— Testo in esame —
_ _ _ _
Un giovane giallista francese (Benoit Magimel) vede il suo best seller
pubblicato in Giappone. Studioso accanito del suo rivale nipponico, Shundei Oe,
decide di recarsi a Kyoto per promuovere il suo libro e lanciare una sfida
all'oscuro e invisibile Oe. Tra teste mozzate, case abitate da fantasmi e una
misteriosa geisha (che in realtà si dice "geiko"), i due si sfideranno senza
esclusione di colpi. Il risultato è divertente, ma anche qui la presenza in
concorso ci pare ingiustificata. Al terzo giorno di gara le nostre idee sono
ancora altamente confuse e le intuizioni sul Leone assai pallide.
Roberto Silvesri da "il Manifesto"
_ _ _ _
— Materiale di partenza —
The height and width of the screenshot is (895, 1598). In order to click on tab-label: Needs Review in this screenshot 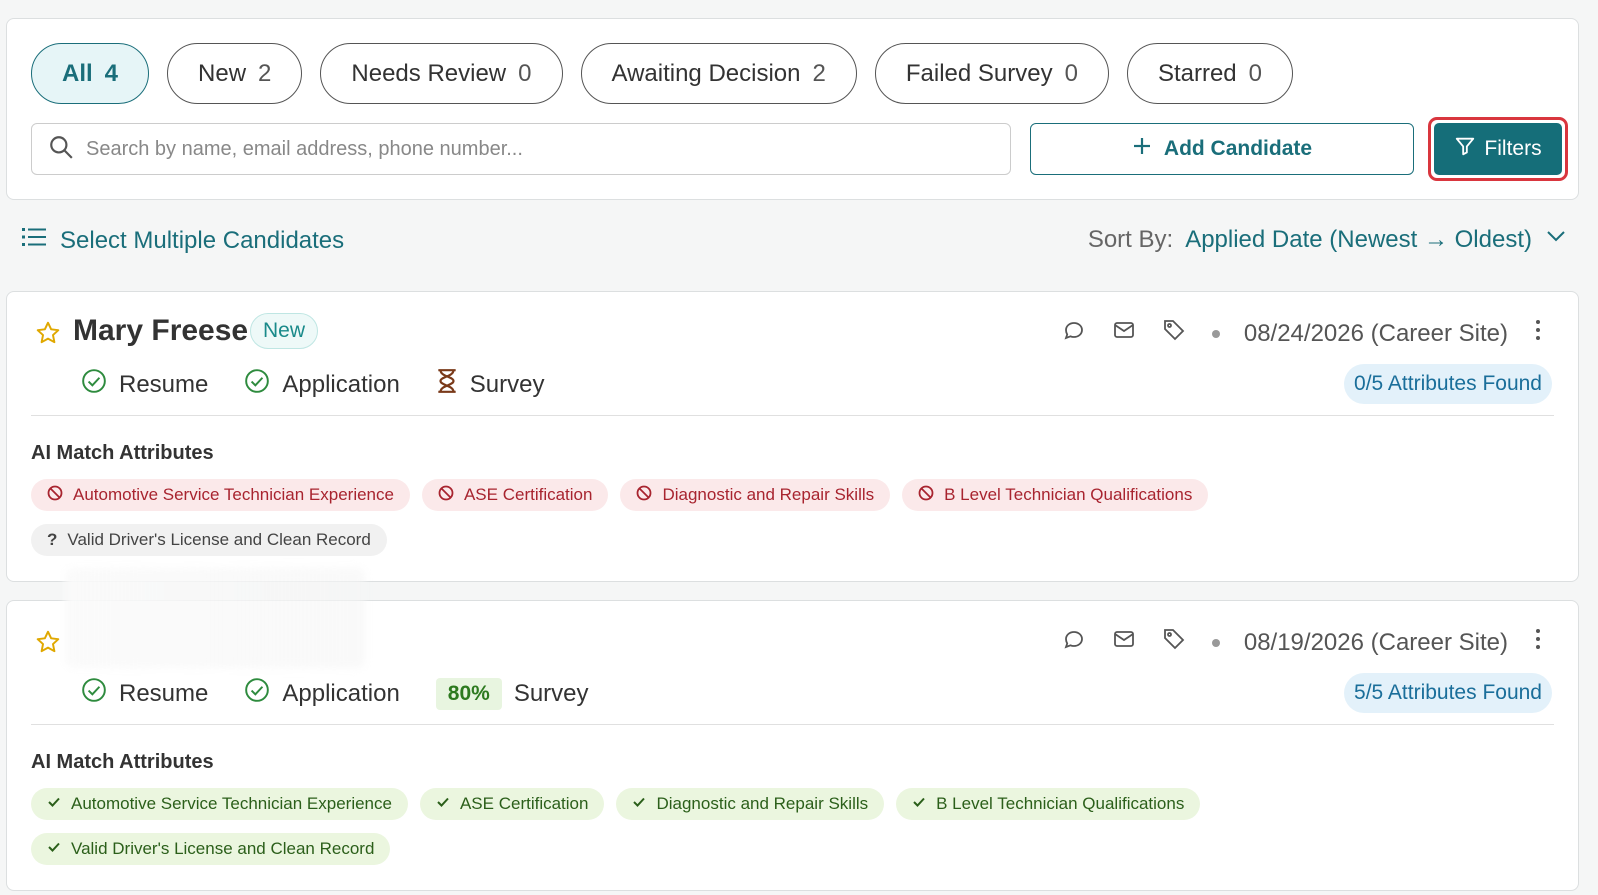, I will do `click(429, 73)`.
_ _ _ _
— Consegna —
Rispondi a queste domande sul testo in esame:
1. In quale città decide di recarsi il giovane giallista francese?
2. Come si chiama il suo rivale nipponico?
3. A quale giorno di gara si riferisce l'autore quando descrive le proprie idee come ancora confuse?
Le righe non hanno alcun legame con il testo in esame.

— Risposta scritta —
1. A Kyoto.
2. Shundei Oe.
3. Al terzo giorno di gara.